Two former directors of a failed piggery operation, which posed a significant risk to the environment, have been convicted and fined thousands of dollars each in the Hamilton District Court.
Waikato Regional Council, which brought the prosecution, said it had to put “unprecedented resources” into monitoring the site to help ensure there wasn’t a major effluent spill from the operation in the upper reaches of the Kaimai Ranges, north of Te Aroha.
The former directors, Mark Benjamin, of Auckland and Bruce MacPhail, of Tauranga, were convicted and fined $8,000 and $16,875 respectively for failing to comply with a council abatement notice.
Benjamin and MacPhail were directors of Kaimai Pork Ltd, a large commercial piggery operation.
The council became concerned about the effluent management on the site in late 2015 and issued an abatement notice aimed at reducing the risk of piggery effluent entering the environment.

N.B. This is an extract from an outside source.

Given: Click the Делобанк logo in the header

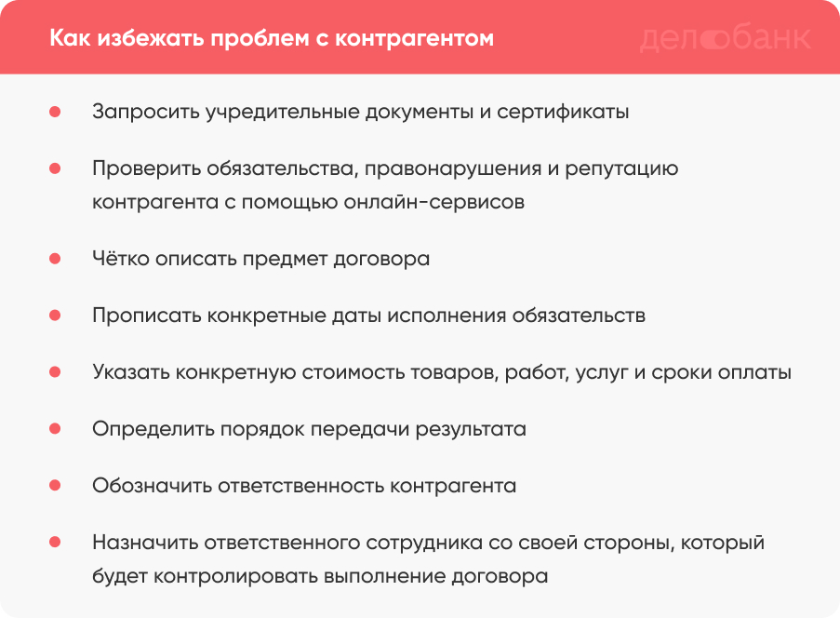Looking at the screenshot, I should pyautogui.click(x=725, y=38).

But, over a four month period in 2016, the company consistently failed to meet the requirements of the abatement notice, meaning a real risk of a large amount of effluent entering the environment and the need for a significant council presence on site to help prevent a spill.
Investigations manager Patrick Lynch said: “The council placed an unprecedented level of resources into monitoring the site trying to ensure the company responsibly managed the risks of a major effluent spill.
“Luckily, no such major incident occurred but the lack of compliance with the abatement notice significantly heightened the risks involved.
“We felt that it was important that there was a clear message to company directors, through the court process, that they need to take their environmental obligations seriously and comply with abatement notices.”
Mr Lynch said that ultimately Kaimai Pork Ltd lost financial control of the piggery operation. Effluent management at the site is now being carried out by the new owners.